Once accumulation of a sufficient amount of bacteria in the tumor site is confirmed via MRI, the doctor will trigger temperature increase via FUS. FUS is a novel treatment technology, recently introduced into the clinics. It non-invasively raises temperature in a small volume of tissue with high precision. However, when used alone, high temperatures are required to ablate the tumor, thus inevitably leading to damage in the surrounding tissue. In our approach, only a slight temperature increase is needed to site-specifically activate a thermo-inducible pathway which leads to delivery of cytotoxic molecules by the engineered bacteria, thus minimize side effects related to high temperatures. To couple the release of the cytotoxic protein to the temperature increase, we propose to use a thermal bioswitch (TlpA) that activates transcription of protein E at a temperature of 42 ºC.7 Protein E causes bacterial cell lysis by forming a tunnel through the cell membrane. Once the cells lyse, the previously accumulated toxin is delivered in a controllable manner. For the cytotoxic agent, we propose to use the effector domain of azurin. It has already been proven as a potent anticancer peptide and is currently being tested in phase 1 clinical trials.

We plan to build new BioBricks for the TS and optimize the QS to work in the appropriate AHL concentration range. Furthermore, we will engineer a system of synchronized cell lysis to ensure delivery of an ample amount of azurin. Electronic hardware developments will accompany these building blocks to demonstrate that their practical use is possible. A self-made ultrasound device will enable us to stimulate the bacteria in conditions as close as possible to in-vivo ones. To emulate the thermal activation process of our strain, we plan to focus ultrasound waves on a Petri-dish inoculated with our thermo-inducible bacteria and locally trigger the expression of a reporter gene. After engineering the parts individually, we aim to combine and test them in a working proof-of-concept strain.

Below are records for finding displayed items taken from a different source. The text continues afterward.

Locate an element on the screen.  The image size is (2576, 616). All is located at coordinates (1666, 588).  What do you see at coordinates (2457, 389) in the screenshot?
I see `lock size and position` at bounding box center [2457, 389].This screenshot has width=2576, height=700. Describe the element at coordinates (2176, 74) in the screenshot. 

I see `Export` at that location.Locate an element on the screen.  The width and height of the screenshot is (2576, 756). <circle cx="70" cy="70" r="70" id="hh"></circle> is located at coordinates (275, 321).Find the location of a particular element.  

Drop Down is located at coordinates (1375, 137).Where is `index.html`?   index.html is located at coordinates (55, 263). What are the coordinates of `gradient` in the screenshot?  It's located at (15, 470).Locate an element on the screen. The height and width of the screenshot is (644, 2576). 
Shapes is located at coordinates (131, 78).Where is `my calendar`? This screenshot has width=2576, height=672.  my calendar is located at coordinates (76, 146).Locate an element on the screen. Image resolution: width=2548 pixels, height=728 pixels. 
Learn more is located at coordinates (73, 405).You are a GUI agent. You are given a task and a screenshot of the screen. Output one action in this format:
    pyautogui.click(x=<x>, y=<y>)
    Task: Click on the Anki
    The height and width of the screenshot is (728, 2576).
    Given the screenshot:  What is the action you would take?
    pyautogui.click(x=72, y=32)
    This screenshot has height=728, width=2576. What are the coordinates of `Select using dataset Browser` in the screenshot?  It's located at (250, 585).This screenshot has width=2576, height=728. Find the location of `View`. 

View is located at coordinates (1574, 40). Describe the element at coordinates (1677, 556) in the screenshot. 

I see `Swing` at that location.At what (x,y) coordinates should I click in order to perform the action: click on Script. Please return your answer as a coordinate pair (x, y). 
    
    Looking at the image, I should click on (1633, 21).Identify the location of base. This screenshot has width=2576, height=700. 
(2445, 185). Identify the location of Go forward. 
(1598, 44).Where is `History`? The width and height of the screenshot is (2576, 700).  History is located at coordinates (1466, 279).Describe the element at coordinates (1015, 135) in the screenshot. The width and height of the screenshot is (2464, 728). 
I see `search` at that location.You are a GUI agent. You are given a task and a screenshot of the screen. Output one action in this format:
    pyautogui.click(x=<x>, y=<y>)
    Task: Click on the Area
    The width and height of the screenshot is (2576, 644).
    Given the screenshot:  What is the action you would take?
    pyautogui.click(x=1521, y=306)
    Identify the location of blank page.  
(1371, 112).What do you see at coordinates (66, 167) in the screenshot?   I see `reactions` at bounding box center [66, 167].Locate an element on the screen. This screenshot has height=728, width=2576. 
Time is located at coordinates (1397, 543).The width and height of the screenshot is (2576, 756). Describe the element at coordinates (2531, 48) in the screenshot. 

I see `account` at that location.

To conclude, we propose a novel treatment modality for local killing of both solid tumors and solitary metastatic nodules, previously never achievable in one simple, non-invasive step. In our opinion, this way of safe local drug delivery to multiple neoplastic sites is a potentially valuable tool in the fight against cancer and offers significant advantages over existing local treatments. Additionally, achieving a good local control allows for a decrease in doses of systemic therapy, therefore offering advantages not only for confined disease, but also for late-stage, disseminated cancer.